The passage of the resolution put in place an Environmental and Climate Action Committee to review Dallas ISD practices and offer sustainability solutions to reduce emissions contributing to climate change. Unfortunately, due to complications of COVID-19 hitting the school district hard very shortly after passage of the resolution, the committee started months later and work on it proceeded at a slow pace hampered by challenges with the pandemic.
In April 2021, two Environmental and Sustainability Committee members and Energy and Sustainability staff presented the proposals to the Board of Trustees and answered their questions. See Dallas ISD breaking ground with plans to go green | The Hub and the Goals, Policy and Supporting Ideas which made it onto the list under consideration here.
On November 18, 2021, some of the committee’s recommendations were passed as policy outlining the District’s conservation efforts and the method to be used in designing, building, renovating and operating schools in the District.

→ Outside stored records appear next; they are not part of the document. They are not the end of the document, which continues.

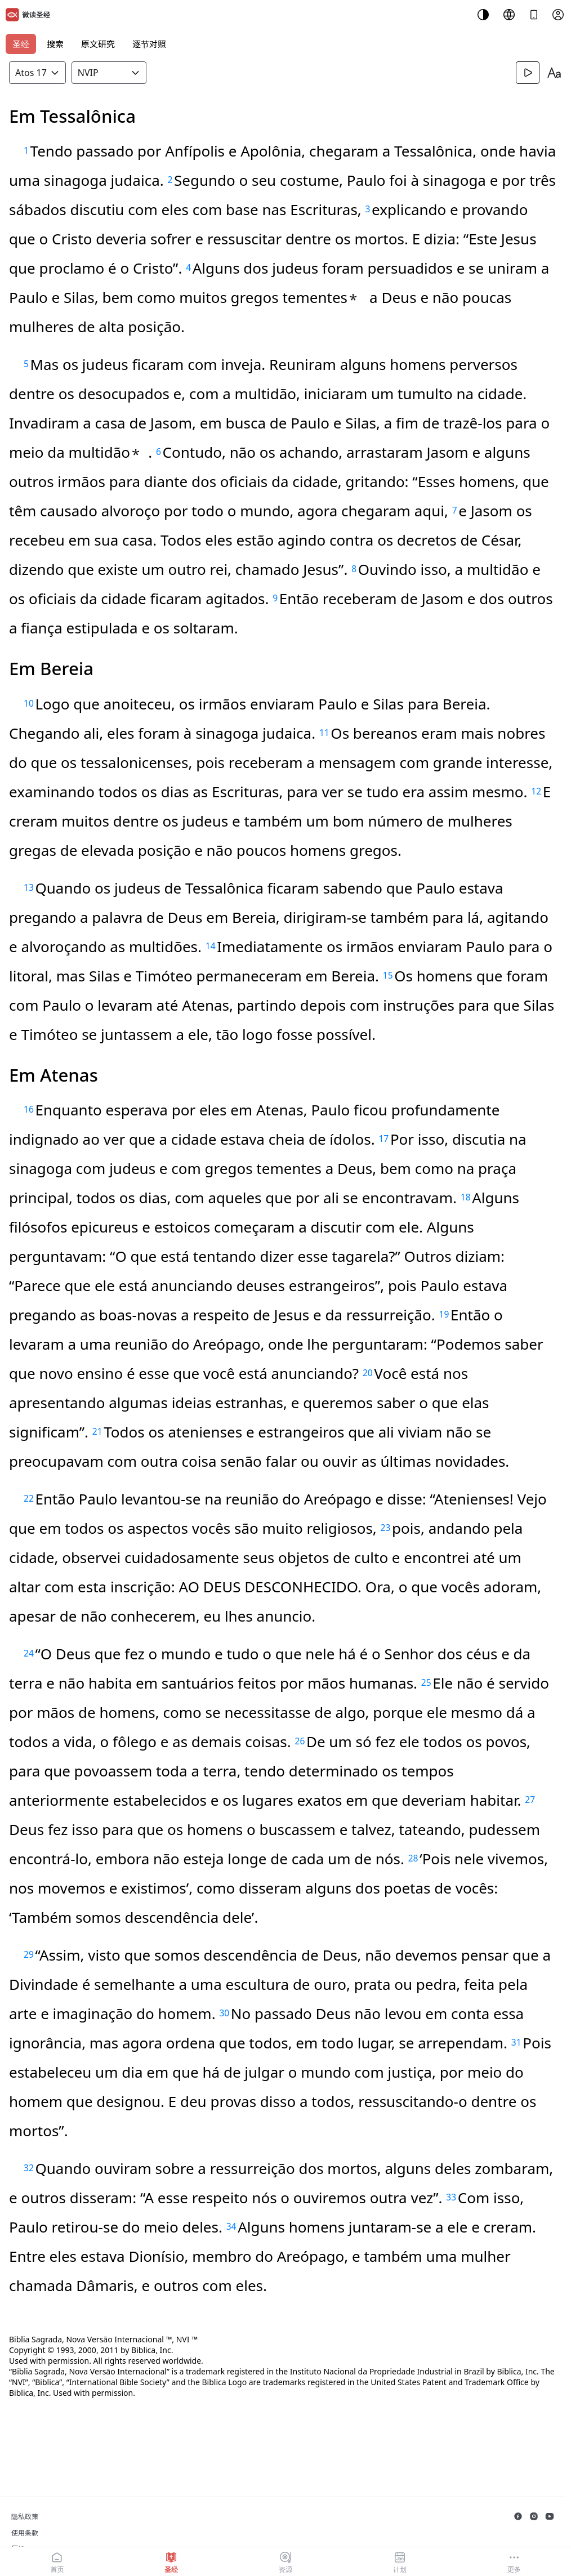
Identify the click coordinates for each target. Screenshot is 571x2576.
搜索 (55, 44)
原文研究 (98, 44)
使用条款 (24, 2533)
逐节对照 (149, 44)
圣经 (20, 44)
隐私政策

Now, we need to move forward quickly from our good start as soon as a standing Dallas ISD Environment and Sustainability Advisory Committee is put in place, with the assistance of experts, to help Dallas ISD develop and implement an accelerated and expanded climate and environmental action plan which will have a chance of achieving the critical goals before it’s too late.
Read more about our history in these articles:
- Dallas teens push for local actions on climate change. View More
- Dallas and Fort Worth ISDs take steps to address climate. View More
- View Jonathan Cartwright’s video about getting the Board of Trustees to adopt the Climate Resolution. View video
- Earth Day: Taking green steps. View More
Goals
(Aligned with City of Dallas Comprehensive Environmental and Climate Action Plan (CECAP))

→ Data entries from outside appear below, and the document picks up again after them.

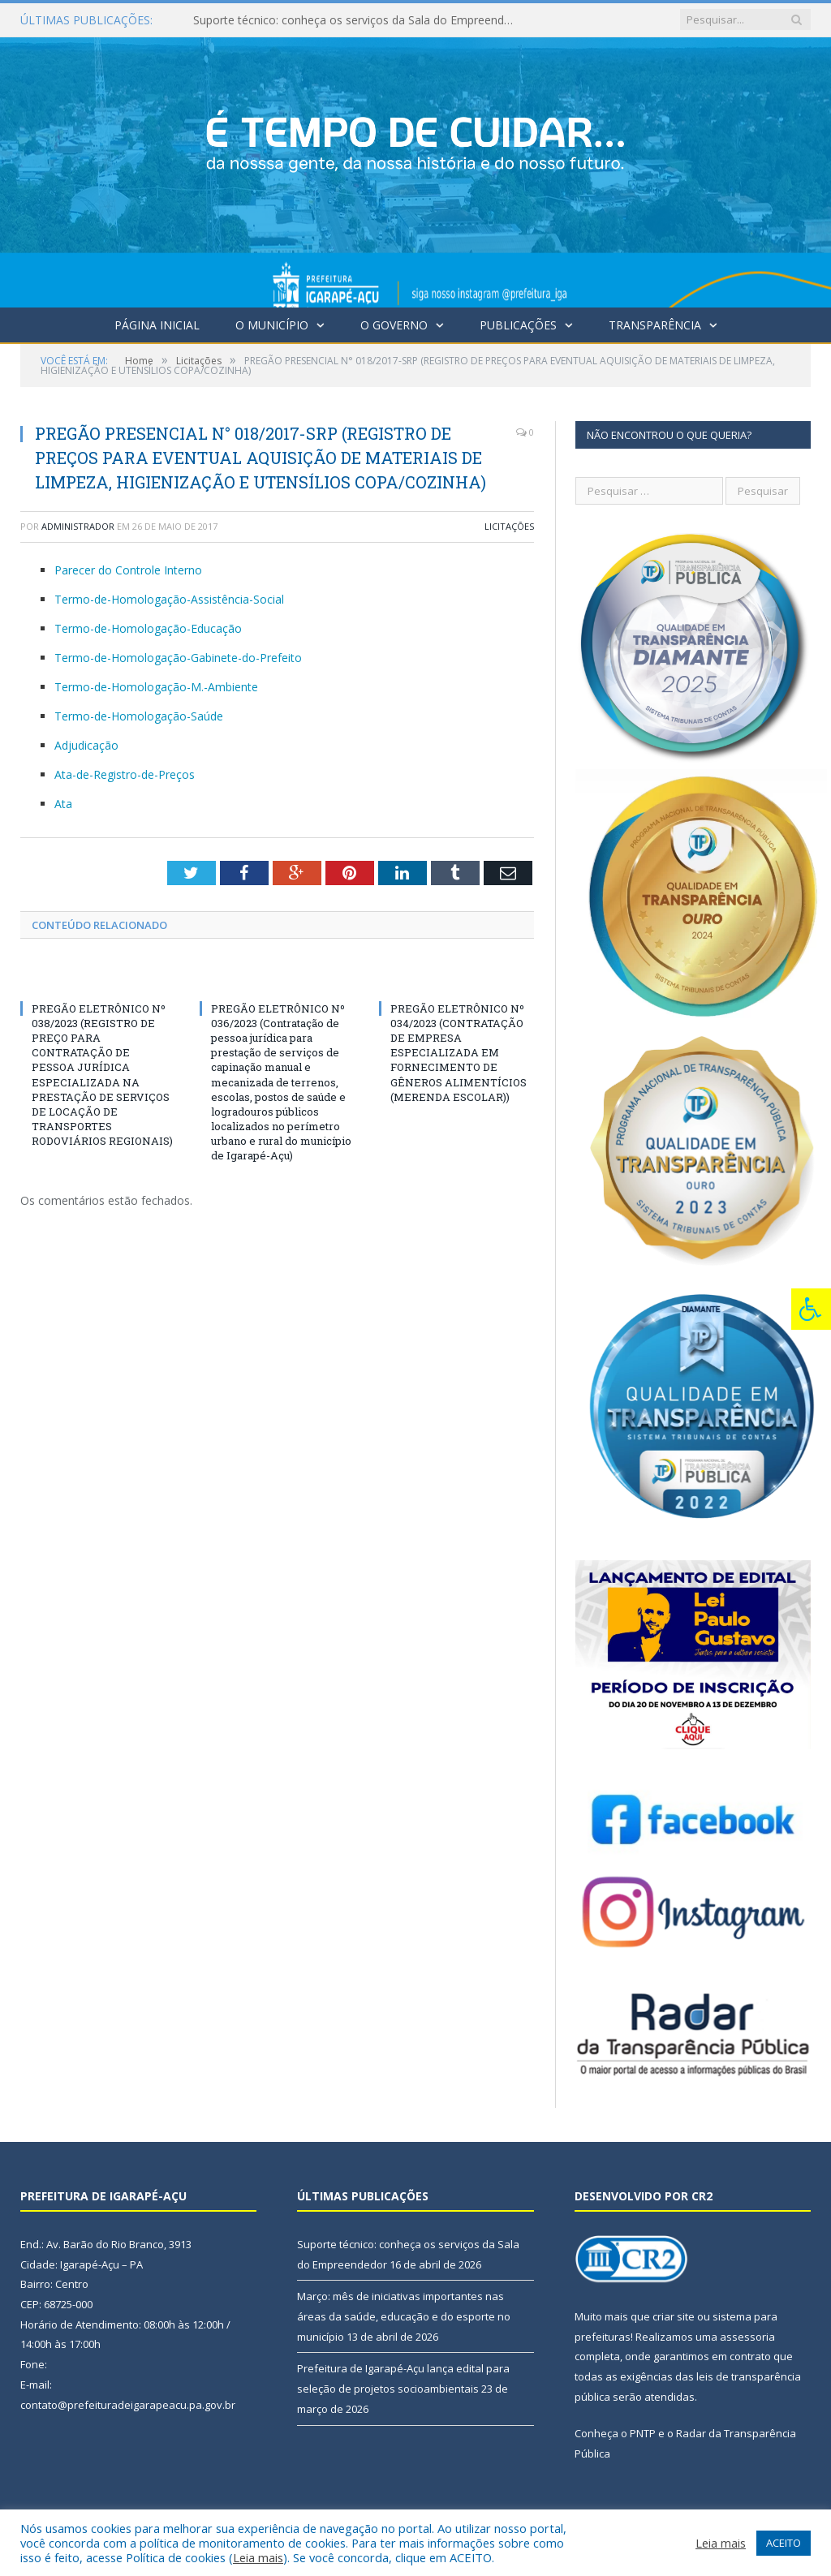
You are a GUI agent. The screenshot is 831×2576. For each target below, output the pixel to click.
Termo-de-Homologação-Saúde (138, 716)
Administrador (77, 526)
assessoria (747, 2336)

- Dallas ISD buildings are low-carbon in construction and operation, climate resilient, resource efficient, healthy and provide excellent learning environments.
- Dallas ISD efficiently uses, manages, and generates renewable and affordable energy.
- Dallas ISD nourishes students by providing healthy and eco/climate friendly food options.
- Dallas ISD grounds prioritize native plants, tree cover, and natural management techniques to create a healthy outdoor environment for students.
- Dallas ISD purchases and provides safe, reliable, cleanest available vehicles and transportation.
- Dallas ISD implements green purchasing policies which consider the costs and benefits of purchases over their whole lifetime, including environmental costs.
- Dallas ISD creates the ongoing support mechanisms needed to meet its environment and sustainability objectives.
- Dallas ISD provides curricular and educational opportunities for climate literacy and green careers.
- Dallas ISD reduces greenhouse gas emissions 50% reductions by 2030 and net zero by 2050, waste diverted to landfill by 50% by 2025 and 75% by 2030, and water usage by 20% by 2025 and 30% by 2030.